Assentes neste pressuposto e tendo em conta que a apreciação da inconstitucionalidade incide sobre o que configura o thema decidendum, é mister referir que o Tribunal recorrido não se pronunciou sobre a legalidade e validade do processo disciplinar nos termos em que nesta Instância a questão é colocada, até mesmo se consideradas as quatro questões definidas como objecto da Apelação, designadamente: Saber se a decisão ora recorrida demonstrou ou não em que termos o trabalhador Eliseu Francisco Alfredo alegadamente confirmou ou não o desvio de combustível em conluio com o Apelante (aqui Recorrente); Saber se o Tribunal a quo teve em conta a existência ou não de justa causa imputada ao trabalhador para fundamentar a sua decisão; Saber se o Tribunal a quo deveria ou não ouvir as partes para decidir de forma justa e sã; e Saber se a decisão recorrida violou ou não os princípios do favor laboratoris e da estabilidade do emprego, sendo, por isso, inconstitucional.
É facto que a matéria subjacente à legalidade e validade do despedimento, tal como equacionada pelo Recorrente (competência para mandar instaurar o processo disciplinar, requisitos da convocatória e procedimentos do processo disciplinar), afigura-se de particular relevância no quadro da tutela e protecção do direito ao trabalho, configurado, in casu, por meio da relação jurídica de emprego, considerada, à partida, como uma relação de poder/sujeição e, como tal, desequilibrada em face do maior poder económico da entidade empregadora.
Outrossim, o facto de o processo disciplinar com o seu pendor pedagógico e preventivo relativamente ao cometimento da infracção por parte do trabalhador, reveste-se, também, de cariz sancionatório, destinado a apurar e punir infracções disciplinares, em que o despedimento configura a medida de ultima ratio e, como tal, sujeito a regras e princípios legais.
Tal pressupõe, por um lado, que uma decisão no sentido da não subsistência da relação jurídica laboral seja argumentativamente alicerçada na lei e no direito, o que, como já acentuado, materializa o princípio da legalidade de qualquer decisão judicial.

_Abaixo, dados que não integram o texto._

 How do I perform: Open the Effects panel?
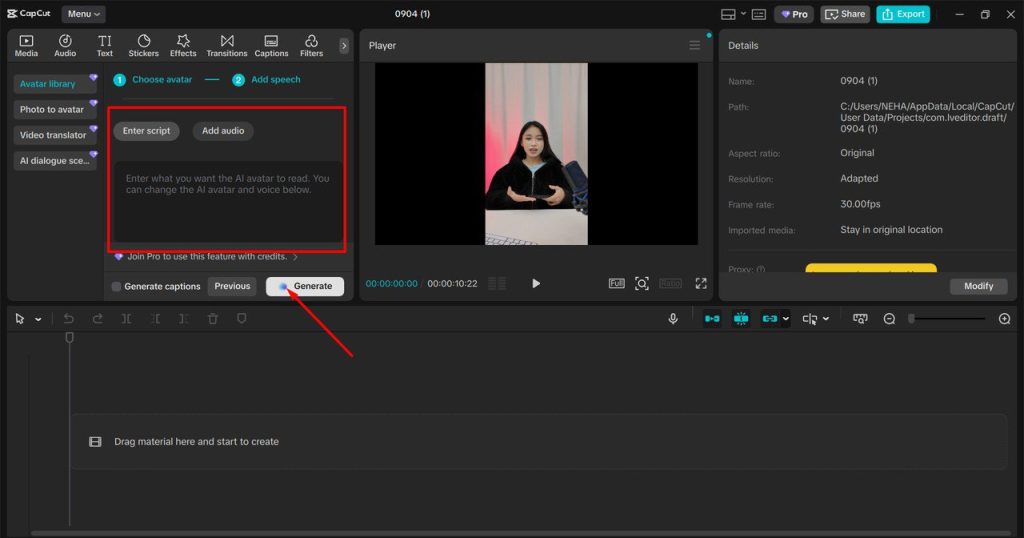click(183, 45)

Por outro lado, pressupõe que ao trabalhador sejam asseguradas todas as garantias que conformam o seu direito de defesa, como, por exemplo, o direito/obrigação de ser ouvido em entrevista, o que também traduz uma dimensão do princípio do contraditório e confere tutela efectiva ao procedimento em questão.
Ora, como decorre da lei e à excepção da admoestação verbal, a aplicação de qualquer sanção disciplinar depende da observância de um conjunto de procedimentos que, quando incumpridos, ferem de nulidade o decretamento da medida disciplinar que estiver em causa (artigo 48.º da Lei, n.º 7/15, de 15 de Junho, Lei Geral do Trabalho – LGT).
Sobre o julgador, porque vinculado ao dever de proferir decisão conforme as normas legais e ao direito aplicado ao caso concreto, impende, assim, a obrigação de sindicar o cumprimento dos pressupostos legais que conformam a validade da medida disciplinar, por forma a que não resulte afectada, de modo injusto e imprevisível, a relação jus laboral, afinal o objecto do direito fundamental ao trabalho, na sua dimensão de direito de protecção.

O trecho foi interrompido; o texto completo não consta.